## Instruction 1
Reproduce verbatim the lines of the listing below, from the line containing "has height=1372, width=2576." down to the end of the listing, with both ends included.

## Excerpted passage
○ ○ ○ ○ ○ ○ ○

One-Parameter GHG Emission Policy with R&D-Based Growth

Abstract

This document examines the GHG emission policy of regions which use land, labor and emitting inputs in production and enhance their productivity by devoting labor to R&D, but with different endowments and technology. The regions also have different impacts on global pollution. The problem is to organize common emission policy, if the regions cannot form a federation with a common budget and the policy parameters must be uniform for all regions. The results are the following. If a self-interested central planner allocates emission caps in fixed proportion to past emissions (i.e. grandfathering), then it establishes the Pareto optimum, decreasing emissions and promoting R&D and economic growth.

○ ○ ○ ○ ○ ○ ○

## Instruction 2
Copy verbatim the part of the abstract on emission policy that runs from "One-Parameter GHG Emission" down to "and economic growth.", with both ends included.

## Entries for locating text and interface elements
○ ○ ○ ○ ○ ○ ○

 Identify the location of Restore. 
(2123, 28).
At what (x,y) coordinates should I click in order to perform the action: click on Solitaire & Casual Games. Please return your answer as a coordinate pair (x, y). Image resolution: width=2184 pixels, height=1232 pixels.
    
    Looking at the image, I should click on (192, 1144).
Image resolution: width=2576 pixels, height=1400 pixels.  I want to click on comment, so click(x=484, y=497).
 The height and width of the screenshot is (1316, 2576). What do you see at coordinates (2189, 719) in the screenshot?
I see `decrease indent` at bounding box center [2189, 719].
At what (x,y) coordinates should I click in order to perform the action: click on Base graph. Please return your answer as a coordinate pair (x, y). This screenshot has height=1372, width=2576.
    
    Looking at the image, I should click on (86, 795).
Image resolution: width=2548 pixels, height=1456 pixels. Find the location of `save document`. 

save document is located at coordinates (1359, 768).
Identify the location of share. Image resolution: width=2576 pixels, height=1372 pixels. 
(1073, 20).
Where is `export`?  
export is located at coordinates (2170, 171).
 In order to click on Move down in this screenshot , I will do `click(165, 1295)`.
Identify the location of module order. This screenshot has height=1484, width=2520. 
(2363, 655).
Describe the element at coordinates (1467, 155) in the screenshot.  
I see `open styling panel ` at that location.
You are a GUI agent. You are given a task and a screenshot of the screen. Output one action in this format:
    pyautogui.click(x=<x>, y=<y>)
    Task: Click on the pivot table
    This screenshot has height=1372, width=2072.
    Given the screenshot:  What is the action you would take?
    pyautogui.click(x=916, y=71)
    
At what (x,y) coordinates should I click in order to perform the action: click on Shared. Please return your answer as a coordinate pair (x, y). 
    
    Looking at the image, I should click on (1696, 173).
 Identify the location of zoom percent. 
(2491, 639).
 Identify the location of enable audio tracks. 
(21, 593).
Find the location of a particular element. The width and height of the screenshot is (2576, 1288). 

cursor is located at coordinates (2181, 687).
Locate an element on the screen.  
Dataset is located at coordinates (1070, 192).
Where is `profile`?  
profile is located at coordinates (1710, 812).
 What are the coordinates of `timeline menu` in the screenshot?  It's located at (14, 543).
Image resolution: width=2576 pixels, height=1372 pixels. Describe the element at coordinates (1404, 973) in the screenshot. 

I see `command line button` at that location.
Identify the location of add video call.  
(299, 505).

○ ○ ○ ○ ○ ○ ○

## Exercise answer 1
At what (x,y) coordinates should I click in order to perform the action: click on Base graph. Please return your answer as a coordinate pair (x, y). This screenshot has height=1372, width=2576.
    
    Looking at the image, I should click on (86, 795).
Image resolution: width=2548 pixels, height=1456 pixels. Find the location of `save document`. 

save document is located at coordinates (1359, 768).
Identify the location of share. Image resolution: width=2576 pixels, height=1372 pixels. 
(1073, 20).
Where is `export`?  
export is located at coordinates (2170, 171).
 In order to click on Move down in this screenshot , I will do `click(165, 1295)`.
Identify the location of module order. This screenshot has height=1484, width=2520. 
(2363, 655).
Describe the element at coordinates (1467, 155) in the screenshot.  
I see `open styling panel ` at that location.
You are a GUI agent. You are given a task and a screenshot of the screen. Output one action in this format:
    pyautogui.click(x=<x>, y=<y>)
    Task: Click on the pivot table
    This screenshot has height=1372, width=2072.
    Given the screenshot:  What is the action you would take?
    pyautogui.click(x=916, y=71)
    
At what (x,y) coordinates should I click in order to perform the action: click on Shared. Please return your answer as a coordinate pair (x, y). 
    
    Looking at the image, I should click on (1696, 173).
 Identify the location of zoom percent. 
(2491, 639).
 Identify the location of enable audio tracks. 
(21, 593).
Find the location of a particular element. The width and height of the screenshot is (2576, 1288). 

cursor is located at coordinates (2181, 687).
Locate an element on the screen.  
Dataset is located at coordinates (1070, 192).
Where is `profile`?  
profile is located at coordinates (1710, 812).
 What are the coordinates of `timeline menu` in the screenshot?  It's located at (14, 543).
Image resolution: width=2576 pixels, height=1372 pixels. Describe the element at coordinates (1404, 973) in the screenshot. 

I see `command line button` at that location.
Identify the location of add video call.  
(299, 505).

## Exercise answer 2
One-Parameter GHG Emission Policy with R&D-Based Growth

Abstract

This document examines the GHG emission policy of regions which use land, labor and emitting inputs in production and enhance their productivity by devoting labor to R&D, but with different endowments and technology. The regions also have different impacts on global pollution. The problem is to organize common emission policy, if the regions cannot form a federation with a common budget and the policy parameters must be uniform for all regions. The results are the following. If a self-interested central planner allocates emission caps in fixed proportion to past emissions (i.e. grandfathering), then it establishes the Pareto optimum, decreasing emissions and promoting R&D and economic growth.